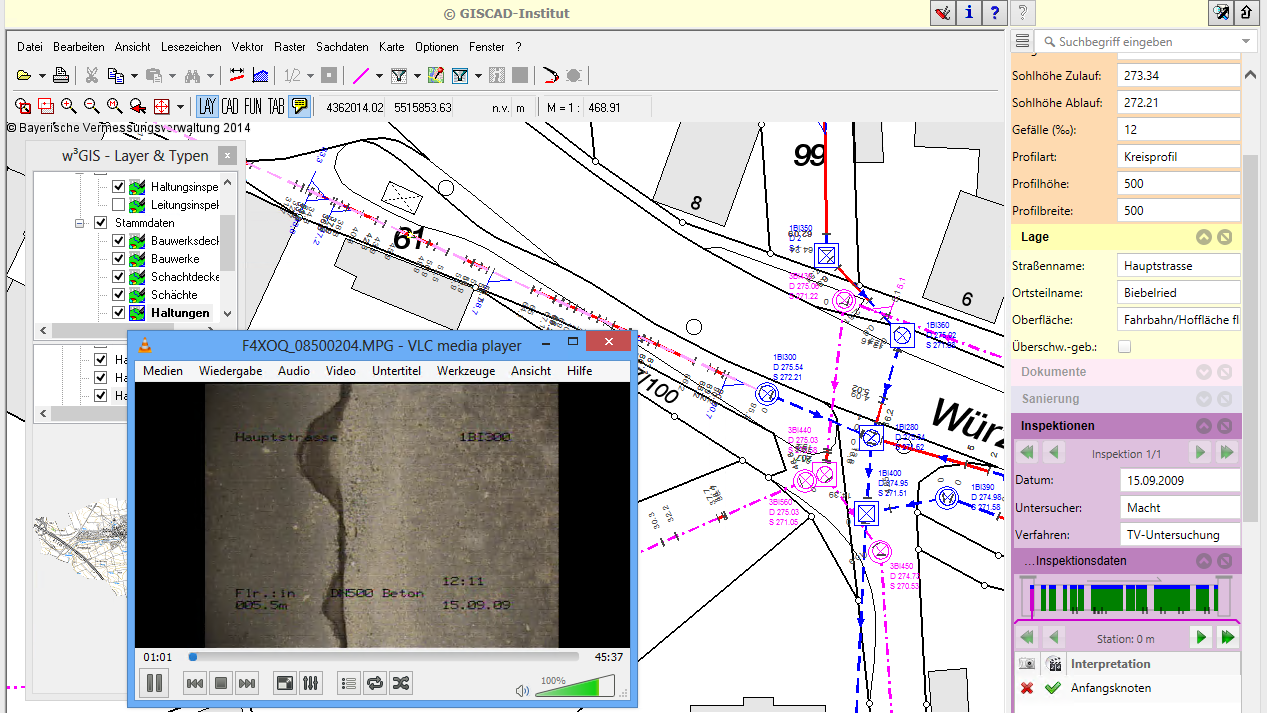The image size is (1267, 713).
Task: Select the LAY layer mode button
Action: 207,107
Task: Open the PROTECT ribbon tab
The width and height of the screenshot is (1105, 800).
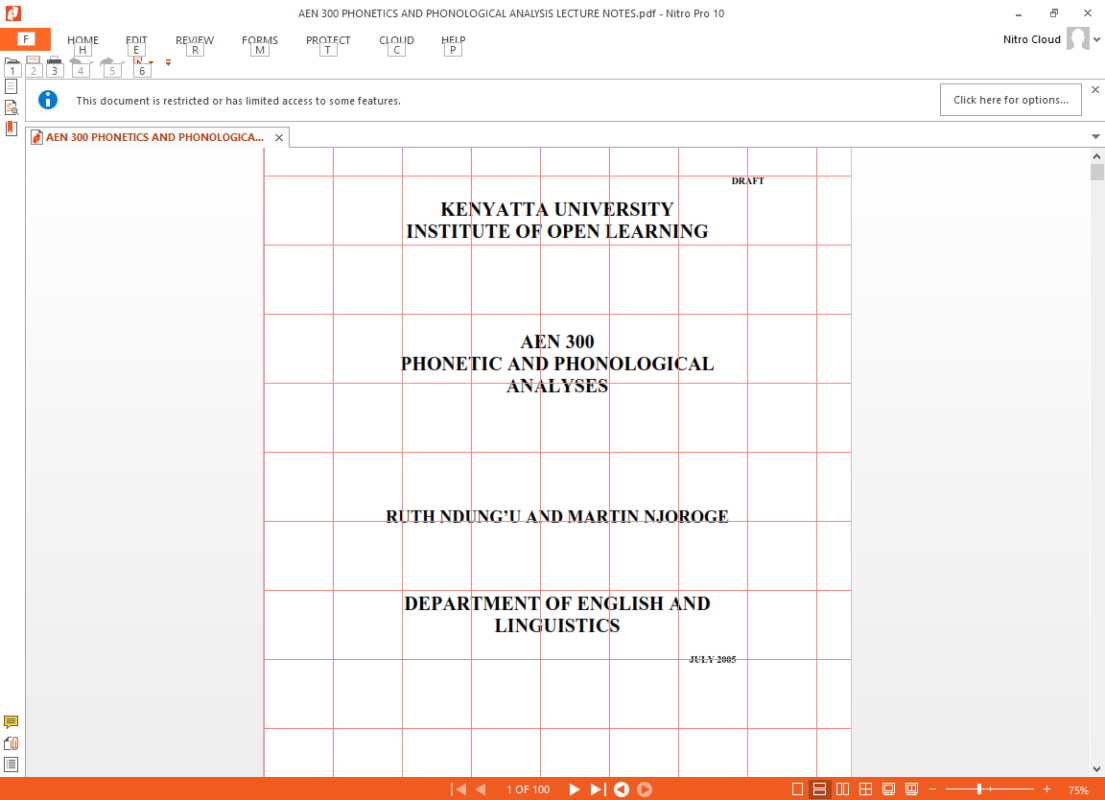Action: point(328,40)
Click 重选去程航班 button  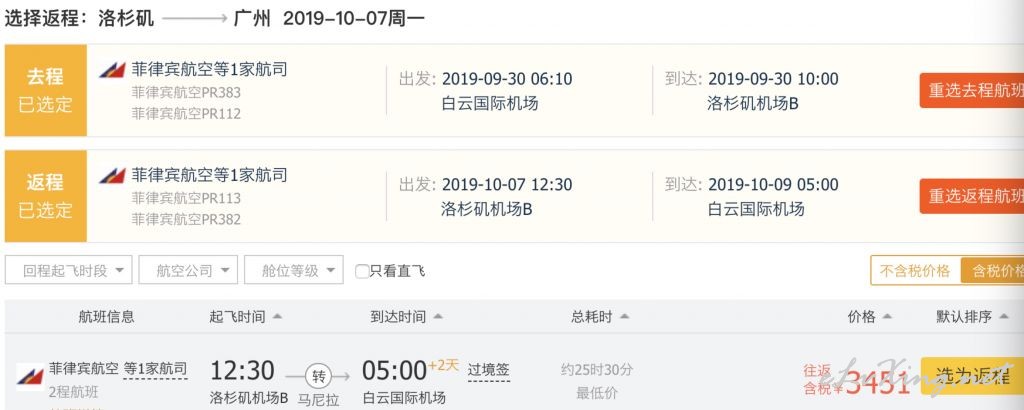pos(972,91)
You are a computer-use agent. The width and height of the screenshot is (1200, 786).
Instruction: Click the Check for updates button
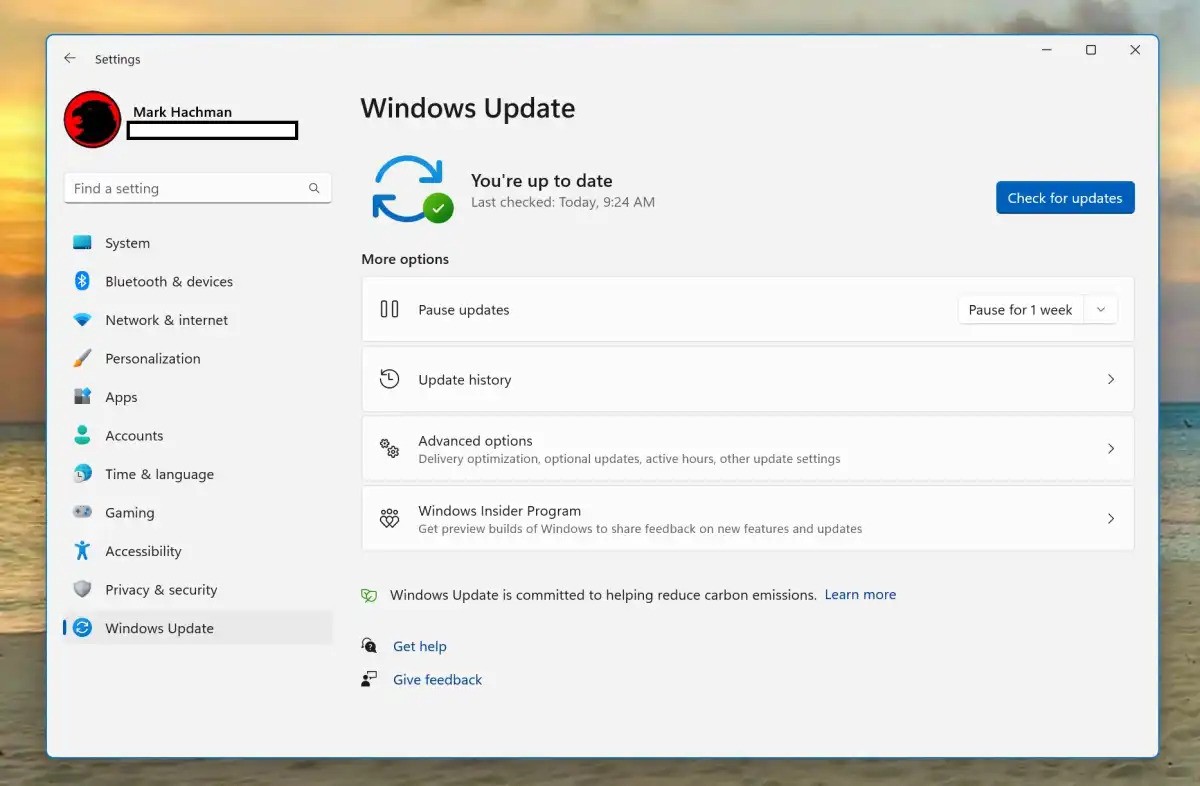[x=1064, y=197]
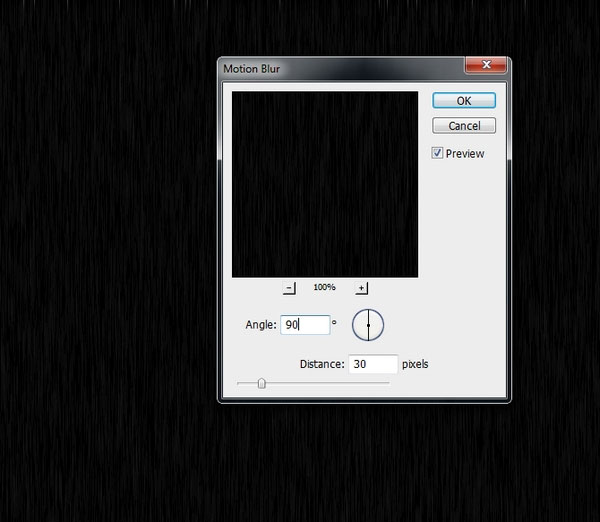The width and height of the screenshot is (600, 522).
Task: Toggle the Preview checkbox
Action: coord(437,153)
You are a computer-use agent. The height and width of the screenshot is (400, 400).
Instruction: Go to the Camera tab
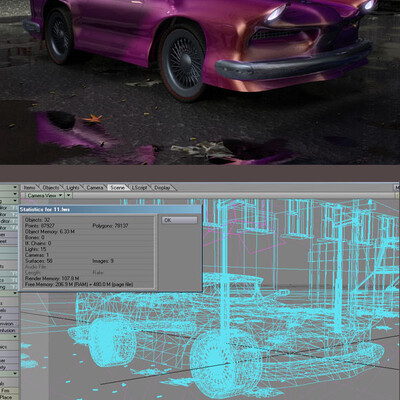pyautogui.click(x=95, y=188)
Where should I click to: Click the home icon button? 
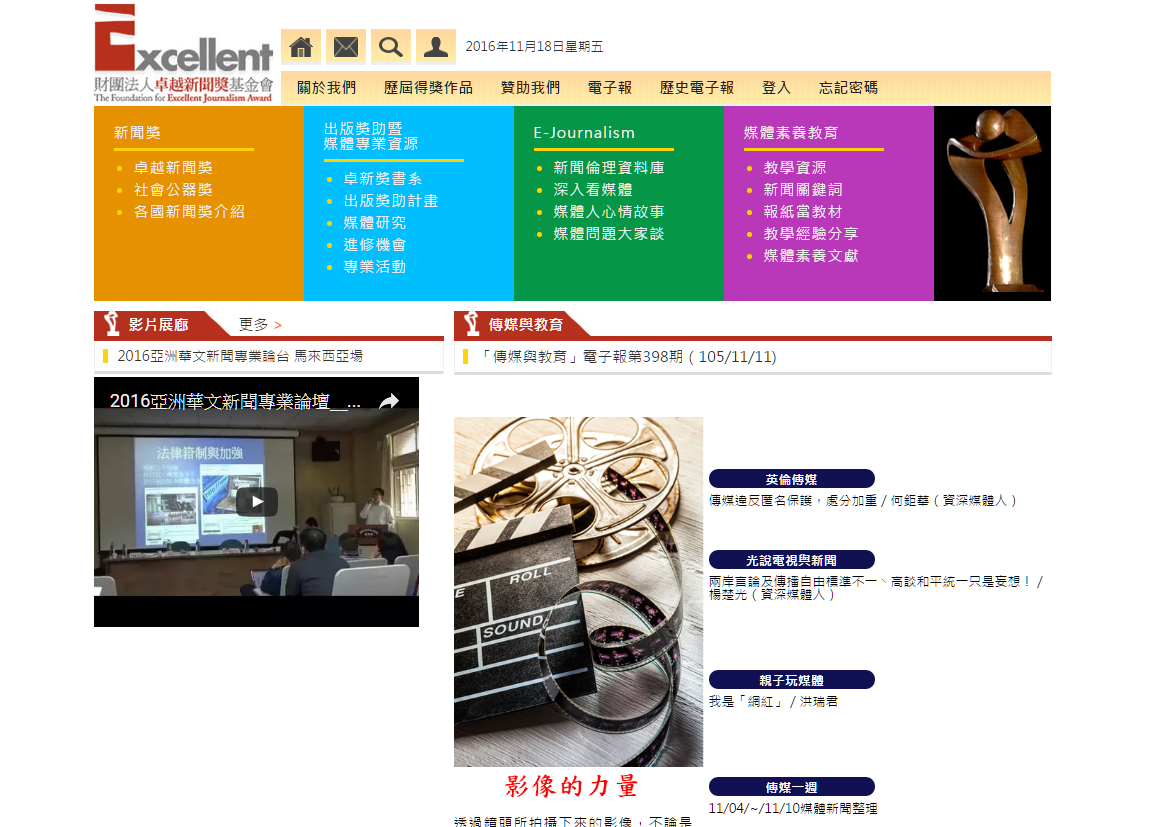point(301,47)
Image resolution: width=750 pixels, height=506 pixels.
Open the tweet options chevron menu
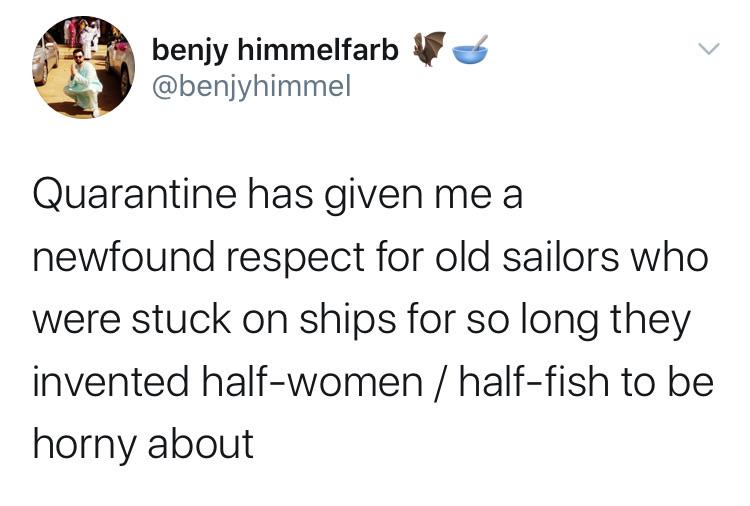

• YOUR ASSIGNMENT:
All lines in the records above with "Open" need to be found and copied.

• TASK RESPONSE:
Task: Open the PROTECT ribbon tab
Open the tweet options chevron menu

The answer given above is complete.